COVID-19 Response Minister Chris Hipkins announced the lifting of the travel pause will occur at 12pm noon on April 28, 2021 for travellers who have not been identified as contacts.
Close contacts of people with COVID-19 will be required to complete 14 days of self-isolation upon return to New Zealand, and provide evidence of a negative COVID-19 test before departure.
Casual contacts - those who were at the locations of interest at the published time - will not be allowed to travel to New Zealand until 14 days after they were at the location of interest. Once in New Zealand, they will be required to self-isolate for five days and return a negative COVID-19 test, as well as monitoring symptoms while in New Zealand.
"The Government is satisfied the risk is low, based on the advice of the Director-General of Health, and that the Trans-Tasman Bubble is working largely as planned," Hipkins said.
"The advice is that the Perth cluster appears to be contained and the post-lockdown transition response measures the Western Australia Government introduced will provide an additional layer of assurance."
Western Australia's state capital Perth and the nearby Peel region were plunged into a three-day lockdown over the long weekend after a Melbourne man spent five days in the area while potentially infectious with COVID-19.
In response to the developments, New Zealand's COVID-19 Response Minister Chris Hipkins confirmed on Friday night travel between New Zealand and Western Australia would be paused.
The lockdown ended on Monday and the bubble, which allows two-way quarantine-free travel between the country and state, will resume on Wednesday.
Experts had predicted the bubble would resume this week.

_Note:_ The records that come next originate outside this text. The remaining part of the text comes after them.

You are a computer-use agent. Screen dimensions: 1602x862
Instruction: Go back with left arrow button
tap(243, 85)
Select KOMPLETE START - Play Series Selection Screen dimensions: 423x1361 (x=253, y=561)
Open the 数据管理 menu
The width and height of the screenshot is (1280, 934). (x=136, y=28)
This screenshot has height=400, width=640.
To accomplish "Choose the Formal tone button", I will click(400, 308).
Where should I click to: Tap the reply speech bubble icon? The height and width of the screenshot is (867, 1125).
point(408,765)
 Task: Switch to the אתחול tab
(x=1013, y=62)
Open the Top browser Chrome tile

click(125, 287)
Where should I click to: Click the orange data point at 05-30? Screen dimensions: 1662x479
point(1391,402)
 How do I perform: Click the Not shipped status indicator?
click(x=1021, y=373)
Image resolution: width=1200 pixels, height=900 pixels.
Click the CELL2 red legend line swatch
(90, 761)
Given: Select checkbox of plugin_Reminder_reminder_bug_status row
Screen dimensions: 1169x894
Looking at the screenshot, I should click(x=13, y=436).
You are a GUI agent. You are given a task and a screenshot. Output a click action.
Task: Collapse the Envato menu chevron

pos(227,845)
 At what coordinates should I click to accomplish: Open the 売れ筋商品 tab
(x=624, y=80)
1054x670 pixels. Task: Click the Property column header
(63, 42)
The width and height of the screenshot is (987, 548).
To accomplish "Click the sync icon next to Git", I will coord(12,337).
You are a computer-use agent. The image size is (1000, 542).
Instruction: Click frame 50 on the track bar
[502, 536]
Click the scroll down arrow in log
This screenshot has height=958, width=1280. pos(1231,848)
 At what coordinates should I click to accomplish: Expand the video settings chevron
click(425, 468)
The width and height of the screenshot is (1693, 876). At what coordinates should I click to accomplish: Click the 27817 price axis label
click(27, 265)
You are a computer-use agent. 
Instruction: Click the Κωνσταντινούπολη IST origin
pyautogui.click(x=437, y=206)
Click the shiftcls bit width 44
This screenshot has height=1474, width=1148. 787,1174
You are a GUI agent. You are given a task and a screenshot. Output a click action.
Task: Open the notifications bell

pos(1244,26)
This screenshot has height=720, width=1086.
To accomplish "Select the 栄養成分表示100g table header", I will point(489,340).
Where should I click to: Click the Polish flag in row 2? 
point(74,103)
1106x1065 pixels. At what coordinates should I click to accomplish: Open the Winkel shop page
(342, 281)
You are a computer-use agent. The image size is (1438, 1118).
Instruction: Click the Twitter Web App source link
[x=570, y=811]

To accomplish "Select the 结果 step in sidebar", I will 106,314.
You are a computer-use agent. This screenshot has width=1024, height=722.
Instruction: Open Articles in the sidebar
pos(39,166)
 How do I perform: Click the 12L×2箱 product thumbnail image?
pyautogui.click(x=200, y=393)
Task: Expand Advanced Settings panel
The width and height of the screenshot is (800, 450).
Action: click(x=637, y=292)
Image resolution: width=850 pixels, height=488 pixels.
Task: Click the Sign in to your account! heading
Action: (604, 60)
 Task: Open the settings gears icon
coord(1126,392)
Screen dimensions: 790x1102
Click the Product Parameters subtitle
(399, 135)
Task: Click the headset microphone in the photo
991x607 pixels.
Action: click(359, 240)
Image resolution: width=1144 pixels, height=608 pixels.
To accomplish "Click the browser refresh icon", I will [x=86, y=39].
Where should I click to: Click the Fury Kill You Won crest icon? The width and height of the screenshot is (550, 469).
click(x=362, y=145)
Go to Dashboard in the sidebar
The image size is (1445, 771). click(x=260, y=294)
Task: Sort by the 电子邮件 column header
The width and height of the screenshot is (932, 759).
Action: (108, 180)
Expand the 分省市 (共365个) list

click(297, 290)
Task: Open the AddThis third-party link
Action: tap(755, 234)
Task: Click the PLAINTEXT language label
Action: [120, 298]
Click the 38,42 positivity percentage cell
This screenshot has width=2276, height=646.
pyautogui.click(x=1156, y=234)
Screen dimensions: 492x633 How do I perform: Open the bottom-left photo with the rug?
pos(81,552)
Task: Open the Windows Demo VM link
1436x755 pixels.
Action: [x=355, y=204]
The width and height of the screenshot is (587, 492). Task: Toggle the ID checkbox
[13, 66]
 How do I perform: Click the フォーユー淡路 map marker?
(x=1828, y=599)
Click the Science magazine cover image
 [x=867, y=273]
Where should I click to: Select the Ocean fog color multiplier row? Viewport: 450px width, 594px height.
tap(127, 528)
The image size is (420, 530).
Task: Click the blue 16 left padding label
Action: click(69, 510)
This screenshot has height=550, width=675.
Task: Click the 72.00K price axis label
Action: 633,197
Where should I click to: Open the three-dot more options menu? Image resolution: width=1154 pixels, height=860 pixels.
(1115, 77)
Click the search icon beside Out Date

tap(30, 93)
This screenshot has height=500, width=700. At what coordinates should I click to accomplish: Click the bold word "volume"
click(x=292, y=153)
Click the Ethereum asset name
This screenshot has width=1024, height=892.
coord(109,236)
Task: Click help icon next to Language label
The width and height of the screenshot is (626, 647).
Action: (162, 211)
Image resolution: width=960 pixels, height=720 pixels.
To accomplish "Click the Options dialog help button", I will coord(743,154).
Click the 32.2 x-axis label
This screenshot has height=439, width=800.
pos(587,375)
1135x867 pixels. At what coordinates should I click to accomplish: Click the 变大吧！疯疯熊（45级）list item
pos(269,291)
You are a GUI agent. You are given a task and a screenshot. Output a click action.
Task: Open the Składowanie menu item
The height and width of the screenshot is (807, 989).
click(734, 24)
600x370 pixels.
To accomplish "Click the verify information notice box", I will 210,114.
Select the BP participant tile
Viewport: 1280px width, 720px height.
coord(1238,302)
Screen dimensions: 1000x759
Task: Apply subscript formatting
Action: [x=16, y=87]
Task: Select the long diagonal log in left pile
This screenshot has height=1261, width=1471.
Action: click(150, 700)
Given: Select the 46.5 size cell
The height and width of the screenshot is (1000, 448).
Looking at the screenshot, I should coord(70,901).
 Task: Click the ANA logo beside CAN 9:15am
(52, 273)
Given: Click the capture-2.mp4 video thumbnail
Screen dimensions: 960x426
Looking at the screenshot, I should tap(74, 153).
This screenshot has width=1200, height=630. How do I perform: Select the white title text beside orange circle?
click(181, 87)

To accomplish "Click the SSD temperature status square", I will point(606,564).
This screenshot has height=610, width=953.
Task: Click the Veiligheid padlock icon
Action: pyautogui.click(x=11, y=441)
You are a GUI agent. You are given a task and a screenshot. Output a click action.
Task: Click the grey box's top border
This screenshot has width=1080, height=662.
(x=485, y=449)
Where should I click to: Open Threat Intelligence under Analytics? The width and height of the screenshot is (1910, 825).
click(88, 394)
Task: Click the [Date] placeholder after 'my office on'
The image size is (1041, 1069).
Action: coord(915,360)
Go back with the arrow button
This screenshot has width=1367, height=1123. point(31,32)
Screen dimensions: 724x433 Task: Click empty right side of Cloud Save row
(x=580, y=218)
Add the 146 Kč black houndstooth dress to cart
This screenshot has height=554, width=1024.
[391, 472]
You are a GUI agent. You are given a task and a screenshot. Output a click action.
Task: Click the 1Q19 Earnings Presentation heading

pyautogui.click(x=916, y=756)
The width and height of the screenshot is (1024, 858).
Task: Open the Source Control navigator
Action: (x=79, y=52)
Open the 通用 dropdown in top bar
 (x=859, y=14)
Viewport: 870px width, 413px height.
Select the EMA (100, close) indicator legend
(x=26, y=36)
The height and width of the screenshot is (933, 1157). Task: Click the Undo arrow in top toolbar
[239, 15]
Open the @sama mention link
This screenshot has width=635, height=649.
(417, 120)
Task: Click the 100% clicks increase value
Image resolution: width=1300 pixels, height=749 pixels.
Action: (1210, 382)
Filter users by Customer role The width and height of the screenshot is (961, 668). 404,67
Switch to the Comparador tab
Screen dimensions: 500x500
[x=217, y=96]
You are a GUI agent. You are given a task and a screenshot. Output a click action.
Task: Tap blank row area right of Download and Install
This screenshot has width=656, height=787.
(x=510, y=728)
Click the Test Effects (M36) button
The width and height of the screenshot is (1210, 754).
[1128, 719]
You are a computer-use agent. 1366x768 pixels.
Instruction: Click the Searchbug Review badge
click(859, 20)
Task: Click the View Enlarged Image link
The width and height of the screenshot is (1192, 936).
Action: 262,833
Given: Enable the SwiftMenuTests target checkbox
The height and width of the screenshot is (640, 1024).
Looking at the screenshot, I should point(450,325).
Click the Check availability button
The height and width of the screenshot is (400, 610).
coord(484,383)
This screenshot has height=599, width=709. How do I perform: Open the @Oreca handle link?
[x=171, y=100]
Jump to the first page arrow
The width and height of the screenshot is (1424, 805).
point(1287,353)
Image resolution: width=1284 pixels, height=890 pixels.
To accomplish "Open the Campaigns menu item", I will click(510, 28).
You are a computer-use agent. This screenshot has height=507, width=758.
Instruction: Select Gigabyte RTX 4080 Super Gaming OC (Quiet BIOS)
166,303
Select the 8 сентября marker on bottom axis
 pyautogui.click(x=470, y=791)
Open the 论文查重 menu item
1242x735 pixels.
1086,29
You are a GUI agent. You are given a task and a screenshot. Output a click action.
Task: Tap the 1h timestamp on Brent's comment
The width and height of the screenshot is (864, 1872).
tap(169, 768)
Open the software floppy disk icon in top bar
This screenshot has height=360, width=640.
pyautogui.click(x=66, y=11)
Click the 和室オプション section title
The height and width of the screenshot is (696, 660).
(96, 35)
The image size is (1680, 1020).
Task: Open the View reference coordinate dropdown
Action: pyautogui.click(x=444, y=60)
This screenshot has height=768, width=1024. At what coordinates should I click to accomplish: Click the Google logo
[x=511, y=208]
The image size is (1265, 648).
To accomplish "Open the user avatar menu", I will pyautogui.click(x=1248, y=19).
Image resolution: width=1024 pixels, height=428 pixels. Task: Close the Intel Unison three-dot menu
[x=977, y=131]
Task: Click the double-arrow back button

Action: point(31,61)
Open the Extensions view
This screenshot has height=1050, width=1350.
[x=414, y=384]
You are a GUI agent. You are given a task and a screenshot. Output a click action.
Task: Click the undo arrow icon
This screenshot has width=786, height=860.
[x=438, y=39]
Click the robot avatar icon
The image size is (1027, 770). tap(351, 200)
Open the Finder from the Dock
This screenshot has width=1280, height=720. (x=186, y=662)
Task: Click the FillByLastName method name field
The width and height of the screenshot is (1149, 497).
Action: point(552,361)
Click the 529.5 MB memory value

"I think we'll see a resumption of the travel bubble sometime this week," University of Auckland disease modeller Shaun Hendy told The AM Show on Tuesday morning.
"It may not be immediate, but the Government may signal it will lift those restrictions sometime this week and travel will resume. That cluster does look to have been brought under control by the Australian authorities, so the risks are relatively low at this stage."